Un esercito di zombi.
La medicina com’è noto ha fatto e continua a fare enormi progressi che sono il motivo del costante allungamento della vita media, destinato a sconvolgere i bilanci statali e gli equilibri sociali.
Io ho raggiunto gli ottanta anni e questo problema, come in genere tutti quelli di medio e lungo periodo per quanto rilevanti, mi appassionano poco. Mi limito a verificare che cento anni fa raramente si arrivava alla mia età, mentre oggi, quando qualche amico muore prima, diciamo che se n’è andato troppo presto. Rilevo inoltre che i tanti ottantenni di oggi sono assai diversi da quei pochi di cento anni fa che erano individui fisicamente eccezionali perché se non lo fossero stati sarebbero scomparsi dieci o venti anni prima.
Il meccanismo sociale di allora, pur meno crudo di quello degli esquimesi per i quali l’eliminazione fisica di chi non è produttivo fa parte delle regole del gioco, lasciava gli anziani al naturale decadimento fisico dei loro organi, che sfociava presto in malattie allora incurabili. Solo fisici fatti per durare più a lungo avevano il passaporto per la vecchiaia.
Oggi non è così, la scoperta di nuovi medicamenti e l’attività generale di prevenzione, unita alle capacità chirurgiche nell’aggressione dei tumori e nel trapianto degli organi, hanno creato un esercito, del quale faccio parte, che è certamente inserito nel contesto sociale, ma in una particolare condizione psicologica e pratica.
Noi ottantenni siamo giunti a questa età assumendo dei farmaci, i più fortunati solo quelli per la pressione, il colesterolo, l’azotemia e via dicendo, quelli che hanno dovuto superare situazioni critiche prendono spesso, in aggiunta ai primi, altri farmaci più complicati. I medici ci dicono che i controlli alla nostra età devono essere assai frequenti proprio perché gli stessi farmaci potrebbero portare scompensi di altra natura che vanno corretti in tempo.

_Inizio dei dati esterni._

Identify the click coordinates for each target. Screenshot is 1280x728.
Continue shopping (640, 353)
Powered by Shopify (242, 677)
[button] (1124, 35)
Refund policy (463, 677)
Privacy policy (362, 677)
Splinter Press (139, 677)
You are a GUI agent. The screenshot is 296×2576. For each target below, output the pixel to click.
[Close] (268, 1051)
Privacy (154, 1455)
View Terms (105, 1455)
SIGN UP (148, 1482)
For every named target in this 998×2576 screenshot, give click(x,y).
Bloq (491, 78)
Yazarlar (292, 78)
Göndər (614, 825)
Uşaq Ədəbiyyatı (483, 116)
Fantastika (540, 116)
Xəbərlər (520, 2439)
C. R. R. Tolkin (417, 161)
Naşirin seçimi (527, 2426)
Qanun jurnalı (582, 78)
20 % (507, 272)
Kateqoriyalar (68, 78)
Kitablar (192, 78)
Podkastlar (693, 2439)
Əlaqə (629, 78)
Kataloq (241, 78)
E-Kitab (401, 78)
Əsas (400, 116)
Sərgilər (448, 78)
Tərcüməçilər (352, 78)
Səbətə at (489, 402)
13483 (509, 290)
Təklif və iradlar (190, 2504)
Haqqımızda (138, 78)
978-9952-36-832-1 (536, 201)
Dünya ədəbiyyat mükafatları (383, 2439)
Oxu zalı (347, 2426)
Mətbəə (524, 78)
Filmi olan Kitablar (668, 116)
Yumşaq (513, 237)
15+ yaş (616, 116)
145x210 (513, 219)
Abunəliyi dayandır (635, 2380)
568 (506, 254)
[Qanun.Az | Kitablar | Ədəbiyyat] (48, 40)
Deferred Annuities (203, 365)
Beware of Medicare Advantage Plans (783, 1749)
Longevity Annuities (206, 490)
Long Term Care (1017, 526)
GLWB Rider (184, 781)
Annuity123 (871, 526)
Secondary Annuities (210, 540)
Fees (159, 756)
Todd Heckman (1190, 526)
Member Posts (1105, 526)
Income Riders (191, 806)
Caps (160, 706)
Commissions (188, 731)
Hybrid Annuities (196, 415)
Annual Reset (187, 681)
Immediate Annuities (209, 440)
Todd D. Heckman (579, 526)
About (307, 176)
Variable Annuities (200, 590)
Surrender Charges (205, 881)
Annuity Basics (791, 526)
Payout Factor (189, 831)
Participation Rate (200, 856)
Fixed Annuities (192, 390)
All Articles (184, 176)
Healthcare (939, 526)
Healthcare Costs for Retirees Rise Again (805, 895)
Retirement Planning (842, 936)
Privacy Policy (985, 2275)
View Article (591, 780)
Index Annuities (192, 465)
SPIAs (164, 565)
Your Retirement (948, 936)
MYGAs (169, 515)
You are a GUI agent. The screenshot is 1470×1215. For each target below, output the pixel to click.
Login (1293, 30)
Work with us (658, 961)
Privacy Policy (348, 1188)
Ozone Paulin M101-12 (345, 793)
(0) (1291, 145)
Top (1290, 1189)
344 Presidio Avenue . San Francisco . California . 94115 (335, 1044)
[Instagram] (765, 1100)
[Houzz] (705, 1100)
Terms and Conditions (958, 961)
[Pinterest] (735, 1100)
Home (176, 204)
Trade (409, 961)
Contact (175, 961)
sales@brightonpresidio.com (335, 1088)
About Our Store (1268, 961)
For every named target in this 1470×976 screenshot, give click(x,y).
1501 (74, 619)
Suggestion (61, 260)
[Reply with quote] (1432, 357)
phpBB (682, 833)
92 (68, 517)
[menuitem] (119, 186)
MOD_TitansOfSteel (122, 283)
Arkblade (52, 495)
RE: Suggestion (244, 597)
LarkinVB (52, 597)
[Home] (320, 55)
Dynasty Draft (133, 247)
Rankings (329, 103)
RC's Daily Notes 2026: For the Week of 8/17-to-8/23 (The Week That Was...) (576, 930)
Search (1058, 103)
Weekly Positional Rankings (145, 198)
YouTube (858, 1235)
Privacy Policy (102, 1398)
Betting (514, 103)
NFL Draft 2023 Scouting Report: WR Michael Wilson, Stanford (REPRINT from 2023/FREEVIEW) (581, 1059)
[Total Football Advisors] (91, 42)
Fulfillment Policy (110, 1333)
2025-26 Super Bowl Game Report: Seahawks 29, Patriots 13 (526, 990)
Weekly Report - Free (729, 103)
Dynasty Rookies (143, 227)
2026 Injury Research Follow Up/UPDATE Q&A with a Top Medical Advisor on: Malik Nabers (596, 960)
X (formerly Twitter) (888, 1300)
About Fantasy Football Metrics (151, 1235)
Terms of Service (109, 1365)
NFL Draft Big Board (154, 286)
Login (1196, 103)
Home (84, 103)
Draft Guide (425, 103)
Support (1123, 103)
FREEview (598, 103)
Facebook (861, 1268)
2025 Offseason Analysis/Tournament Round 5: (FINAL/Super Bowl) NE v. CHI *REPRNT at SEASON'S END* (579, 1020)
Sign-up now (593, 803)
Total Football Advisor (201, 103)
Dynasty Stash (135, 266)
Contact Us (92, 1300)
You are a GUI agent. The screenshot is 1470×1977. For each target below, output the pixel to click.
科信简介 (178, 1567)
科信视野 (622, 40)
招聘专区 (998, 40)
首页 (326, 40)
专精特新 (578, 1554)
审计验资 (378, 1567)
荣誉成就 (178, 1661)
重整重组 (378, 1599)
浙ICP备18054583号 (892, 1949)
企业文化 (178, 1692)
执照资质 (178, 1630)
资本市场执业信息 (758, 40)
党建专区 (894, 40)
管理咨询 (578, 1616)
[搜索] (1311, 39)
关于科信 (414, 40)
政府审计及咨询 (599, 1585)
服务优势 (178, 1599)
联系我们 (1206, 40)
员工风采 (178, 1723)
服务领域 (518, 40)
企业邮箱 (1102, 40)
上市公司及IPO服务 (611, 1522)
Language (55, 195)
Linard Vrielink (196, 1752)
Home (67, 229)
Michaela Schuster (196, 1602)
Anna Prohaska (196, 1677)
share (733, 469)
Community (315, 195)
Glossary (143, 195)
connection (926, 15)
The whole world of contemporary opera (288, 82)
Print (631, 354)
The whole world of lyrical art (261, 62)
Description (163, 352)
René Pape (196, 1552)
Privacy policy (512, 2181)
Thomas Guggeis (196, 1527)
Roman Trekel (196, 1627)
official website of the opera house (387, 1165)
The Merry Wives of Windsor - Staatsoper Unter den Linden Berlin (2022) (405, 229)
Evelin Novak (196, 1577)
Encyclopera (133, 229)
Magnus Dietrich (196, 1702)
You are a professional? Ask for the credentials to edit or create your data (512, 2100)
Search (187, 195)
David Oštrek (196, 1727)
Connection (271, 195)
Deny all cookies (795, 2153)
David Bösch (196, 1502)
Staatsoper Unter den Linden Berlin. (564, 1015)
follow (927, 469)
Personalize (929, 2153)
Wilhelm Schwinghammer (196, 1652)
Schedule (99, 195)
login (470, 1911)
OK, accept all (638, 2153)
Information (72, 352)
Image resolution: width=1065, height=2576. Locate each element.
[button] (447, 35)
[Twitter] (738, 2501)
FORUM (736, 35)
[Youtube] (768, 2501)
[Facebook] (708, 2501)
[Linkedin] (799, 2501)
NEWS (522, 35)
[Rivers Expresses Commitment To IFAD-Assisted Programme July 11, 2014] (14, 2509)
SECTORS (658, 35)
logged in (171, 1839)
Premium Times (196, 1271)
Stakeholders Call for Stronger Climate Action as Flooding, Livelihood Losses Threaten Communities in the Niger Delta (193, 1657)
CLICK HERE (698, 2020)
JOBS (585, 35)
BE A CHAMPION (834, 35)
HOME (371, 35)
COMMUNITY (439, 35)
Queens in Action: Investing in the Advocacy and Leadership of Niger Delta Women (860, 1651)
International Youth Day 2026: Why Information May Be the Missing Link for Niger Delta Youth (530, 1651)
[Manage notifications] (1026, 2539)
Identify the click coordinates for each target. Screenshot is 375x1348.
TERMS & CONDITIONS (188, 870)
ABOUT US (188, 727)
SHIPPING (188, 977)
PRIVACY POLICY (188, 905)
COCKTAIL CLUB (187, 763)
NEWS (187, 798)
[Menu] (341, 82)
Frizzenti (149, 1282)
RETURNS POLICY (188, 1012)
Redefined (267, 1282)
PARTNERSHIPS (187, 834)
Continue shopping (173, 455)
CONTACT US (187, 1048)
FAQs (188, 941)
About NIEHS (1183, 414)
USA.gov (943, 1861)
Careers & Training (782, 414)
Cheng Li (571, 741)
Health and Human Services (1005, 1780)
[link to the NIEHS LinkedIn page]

Così la vita della maggior parte degli ottantenni è regolata non solo da cure quotidiane (pillole quando va bene) ma da assai frequenti esami del sangue e radiologici, necessari al medico per confermare o modificare le cure. La vita, ormai non più lavorativa ma solo sociale, si deve svolgere quindi entro i limiti di questo eccesso di attenzione al fisico che rischia di diventare l’attività preponderante. E il pegno che paghiamo per allungare di qualche anno la sopravvivenza, sperando che non sia la mente a decadere e ad abbandonarci.
Ben venga tutto perché l’attaccamento alla vita è insito in ognuno di noi, ma siamo proprio sicuri che questo sforzo scientifico, oltre che problemi di bilancio statale e di assetto sociale, non generi anche un esercito di zombi?